- **COMPITI RICHIESTI**:
A. Riscrivi in forma più breve il paragrafo dell'estratto sul paesaggio toscano che comincia con "La Toscana è sotto attacco", mantenendone i fatti principali.
B. Scrivi il seguito dell'estratto sul paesaggio toscano, partendo subito dopo la sua ultima frase.

- **ESTRATTO**:
---------------

La Toscana è sotto attacco. La cementificazione avanza a passi rapidissimi e molti comuni che hanno i centri storici abbandonati con edifici in rovina concedono  nuove licenze edilizie su suolo verde piuttosto che far ristrutturare gli edifici già esistenti, risparmiando terreno vergine. Questo comportamento è in parte dovuto agli interessi dei costruttori e delle banche (anche quelle locali). Ma in gran parte è dovuto al fatto che sulle nuove edificazioni edilizie e sulle infrastrutture lucrano i comuni che possono imporre nuove tasse e pagare interventi con denaro privato.   L'assessore all'Urbanistica e alla pianificazione del territorio della giunta uscente della Toscana, Anna  Marson ha cercato di contrastare la cementificazione di un territorio con i paesaggi tra i più belli del mondo. Sua è la lotta per l'approvazione di un piano paesaggistico per cercare di contrastare la devastazione del paesaggio toscano. Se pur tra molte modifiche peggiorative imposte dalla politica dei soliti interessi privati e tra alcune marcie indietro, il Piano paesaggistico è stato finalmente approvato e può certamente essere considerato un primo passo per un cambio di rotta che dovrebbe interessare un po' tutte le regioni italiane. Riporto qui di seguito l'articolo dell'Assessore pubblicato sul sito eddyburg.it.




Toscana. Lo scontro tra interesse pubblico e interessi privati non è finito

di AUTORE:ANNA MARSON   28 Marzo 2015
250  20
Intervento  al Consiglio Regionale dopo il voto di approvazione del Piano Paesaggistico della Regione Toscana, 27 marzo 2015. Senza peli sulla lingua.


1. Il voto di approvazione di un piano paesaggistico ancora definibile tale, intervenuto oggi nel penultimo giorno utile della legislatura dopo un lunghissimo dibattito dentro e fuori le sedi istituzionali, è l’esito di un assai ampio coinvolgimento pubblico nel merito delle scelte che la Regione Toscana si apprestava a compiere, e di una straordinaria mobilitazione culturale e socialein difesa del Piano paesaggistico.

Le prove che questo piano ha dovuto affrontare, nella sua natura di strumento portatore di innovazione culturale e normativa, non sono state facili.

---------------

- **RIGHE FORNITE**:
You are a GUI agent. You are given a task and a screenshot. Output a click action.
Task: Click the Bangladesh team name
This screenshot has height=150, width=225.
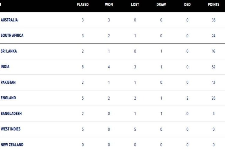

---------------

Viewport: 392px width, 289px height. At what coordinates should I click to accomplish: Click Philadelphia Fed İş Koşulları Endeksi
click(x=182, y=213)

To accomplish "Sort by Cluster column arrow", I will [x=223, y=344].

---------------

- **RISPOSTE**:
A. La cementificazione in Toscana avanza rapidissima. Molti comuni con centri storici abbandonati e in rovina rilasciano nuove licenze edilizie su suolo verde invece di far ristrutturare gli edifici esistenti. Questo avviene in parte per gli interessi di costruttori e banche, anche locali. Soprattutto, però, i comuni guadagnano dalle nuove costruzioni e infrastrutture, perché possono imporre nuove tasse e pagare interventi con denaro privato. Anna Marson, assessore all'Urbanistica e alla pianificazione del territorio della giunta regionale uscente, si è battuta per approvare un piano paesaggistico contro la devastazione del paesaggio toscano. Il Piano ha subito modifiche peggiorative dovute agli interessi privati e alcune marce indietro, ma è stato approvato. È un primo passo verso un cambio di rotta che dovrebbe riguardare un po' tutte le regioni italiane. Segue l'articolo dell'assessore pubblicato su eddyburg.it.

B.
Anche se la portata storica dell’evento è chiaramente incommensurabile, mi permetto di richiamare le parole di Calamandrei sull’esito della scelta repubblicana dell’Italia (Il Ponte, luglio-agosto 1946), sul cui cammino “non sono mancati i diversivi che miravano a mandare in lungo la partita, i tranelli preordinati a far perdere la serenità al giocatore meno esperto, e qualche svista pericolosa e, purtroppo, qualche tentativo di barare…Proprio di queste vicende bisogna tener conto per comprendere quanta fermezza e quanta resistenza morale sono state necessarie …per conseguire questa vittoria e per apprezzarne il valore... [in questo caso si è]dovuto superare imboscate e tradimenti che l’osservatore superficiale nemmeno sospetta”.

Nel caso del piano paesaggistico le “imboscate” non sono derivate da un conflitto fra ambiente e sviluppo, come molti hanno sostenuto, ma tra interessi collettivi e interessi privati.

Ciò è testimoniato dal fatto che chi si è mosso a difesa del piano, come le associazioni ambientali e culturali, e molti autorevoli studiosi, non rappresenta in questa vicenda interessi particolari o privati. Mentre tutti coloro che a vario titolo hanno sollevato richieste di modifiche del piano l’hanno fatto mossi da interessi privati finalizzati al profitto, mascherato da occupazione e sviluppo.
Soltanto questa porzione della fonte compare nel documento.